No trailer, unit, or office may be used as the general office or headquarters of any person.
(e) Durational limits.
(1) Contractor trailers are limited to a period of not more than the duration of the active construction phase of the project.
(2) Real estate model units, including temporary sales or rental offices, are limited to the active selling and leasing of space in the development or 6 months after issuance of the final use permit, whichever is sooner.
§ 14-415. Permitted temporary uses – Self-storage containers.
(a) "Temporary storage container" defined.
In this section, "temporary storage container" means a temporary self-storage container (also known as a "Portable On-Demand Storage" container or "PODS") that is delivered to a residential or commercial use for the resident or business owner to store belongings, which are then picked up and returned to a warehouse until called for.
(b) Where allowed.
Temporary storage containers are permitted in any zoning district when used for loading or unloading.
(c) Not for permanent storage.
(1) Temporary storage containers may not be used for permanent storage. They may not serve as a substitute for permanent storage needs on the site on which they are located.
(2) Containers may not be permanently attached to the ground, serviced with permanent utilities, or stacked on the site.
(d) Durational limit.
Temporary storage containers are limited on site to a period of not more than 72 hours.

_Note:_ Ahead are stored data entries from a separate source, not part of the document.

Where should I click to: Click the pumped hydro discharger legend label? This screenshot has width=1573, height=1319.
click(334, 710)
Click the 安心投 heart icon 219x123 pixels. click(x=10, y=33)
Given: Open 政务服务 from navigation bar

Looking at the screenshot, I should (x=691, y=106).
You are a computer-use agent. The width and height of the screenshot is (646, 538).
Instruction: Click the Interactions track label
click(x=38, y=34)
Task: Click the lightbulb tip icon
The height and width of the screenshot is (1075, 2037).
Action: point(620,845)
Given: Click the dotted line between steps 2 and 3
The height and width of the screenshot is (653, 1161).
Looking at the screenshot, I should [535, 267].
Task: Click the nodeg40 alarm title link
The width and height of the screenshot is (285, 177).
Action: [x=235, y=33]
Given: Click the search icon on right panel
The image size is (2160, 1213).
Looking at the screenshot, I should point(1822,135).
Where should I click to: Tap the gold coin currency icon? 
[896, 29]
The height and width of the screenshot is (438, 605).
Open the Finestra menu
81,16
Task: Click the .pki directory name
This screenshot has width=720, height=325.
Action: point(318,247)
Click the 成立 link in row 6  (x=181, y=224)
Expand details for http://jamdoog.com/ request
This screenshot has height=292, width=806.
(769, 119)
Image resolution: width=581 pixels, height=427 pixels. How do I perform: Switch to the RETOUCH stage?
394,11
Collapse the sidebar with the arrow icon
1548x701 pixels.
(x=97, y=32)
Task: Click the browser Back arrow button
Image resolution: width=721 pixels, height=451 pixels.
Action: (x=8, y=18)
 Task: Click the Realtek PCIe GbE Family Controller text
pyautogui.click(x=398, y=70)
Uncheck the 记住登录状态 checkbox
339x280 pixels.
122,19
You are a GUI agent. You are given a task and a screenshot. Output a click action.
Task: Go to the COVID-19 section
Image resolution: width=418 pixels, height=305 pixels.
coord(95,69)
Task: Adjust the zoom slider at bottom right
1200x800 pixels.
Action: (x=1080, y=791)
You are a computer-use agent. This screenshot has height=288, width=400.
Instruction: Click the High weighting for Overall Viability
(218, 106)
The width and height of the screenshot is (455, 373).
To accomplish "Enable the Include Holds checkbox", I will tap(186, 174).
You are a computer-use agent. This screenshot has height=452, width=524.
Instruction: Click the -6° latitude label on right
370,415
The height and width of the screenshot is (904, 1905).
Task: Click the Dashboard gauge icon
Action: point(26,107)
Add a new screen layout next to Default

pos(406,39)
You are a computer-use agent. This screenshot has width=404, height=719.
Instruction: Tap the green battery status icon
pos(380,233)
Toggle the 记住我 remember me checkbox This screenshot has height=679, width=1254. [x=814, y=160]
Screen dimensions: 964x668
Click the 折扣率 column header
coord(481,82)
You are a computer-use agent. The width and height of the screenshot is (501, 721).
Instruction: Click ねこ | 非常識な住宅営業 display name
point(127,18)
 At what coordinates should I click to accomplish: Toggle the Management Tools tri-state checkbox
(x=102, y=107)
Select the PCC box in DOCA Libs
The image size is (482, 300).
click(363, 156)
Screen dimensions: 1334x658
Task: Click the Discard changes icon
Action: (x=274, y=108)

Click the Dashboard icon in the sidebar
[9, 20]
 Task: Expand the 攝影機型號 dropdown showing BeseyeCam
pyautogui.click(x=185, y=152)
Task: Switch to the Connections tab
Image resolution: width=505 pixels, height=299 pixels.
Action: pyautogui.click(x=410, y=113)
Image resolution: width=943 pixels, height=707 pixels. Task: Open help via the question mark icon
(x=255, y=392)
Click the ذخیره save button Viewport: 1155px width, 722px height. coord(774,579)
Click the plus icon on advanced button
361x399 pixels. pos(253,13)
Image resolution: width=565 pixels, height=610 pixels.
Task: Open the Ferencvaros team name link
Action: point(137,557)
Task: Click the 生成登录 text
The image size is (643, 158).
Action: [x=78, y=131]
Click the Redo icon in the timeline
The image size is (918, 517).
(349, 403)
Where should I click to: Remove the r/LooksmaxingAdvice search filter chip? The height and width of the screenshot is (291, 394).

§ 14-416. Permitted temporary uses – Tents.
(a) Commercial districts.
(1) Tents within commercial districts are permitted for no longer than 14 days and must be in conjunction with a special event or a use located on the same lot. Tents must be removed within 2 days of the end of the event for which it was erected, but in no case may a tent be in place for longer than 14 days.
(2) Every tent must comply with the bulk requirements applicable to accessory structures. Additionally, the Zoning Administrator may restrict the size and location of a tent or tents if the Zoning Administrator determines that they create parking or access problems on the site.
(b) Residential districts.
(1) Tents within residential districts are limited to a period of not more than 5 consecutive days and must be located in the rear yard.
(2) Tents within residential districts are exempt from temporary-use permits.
(3) These include tents used for entertainment or assembly purposes.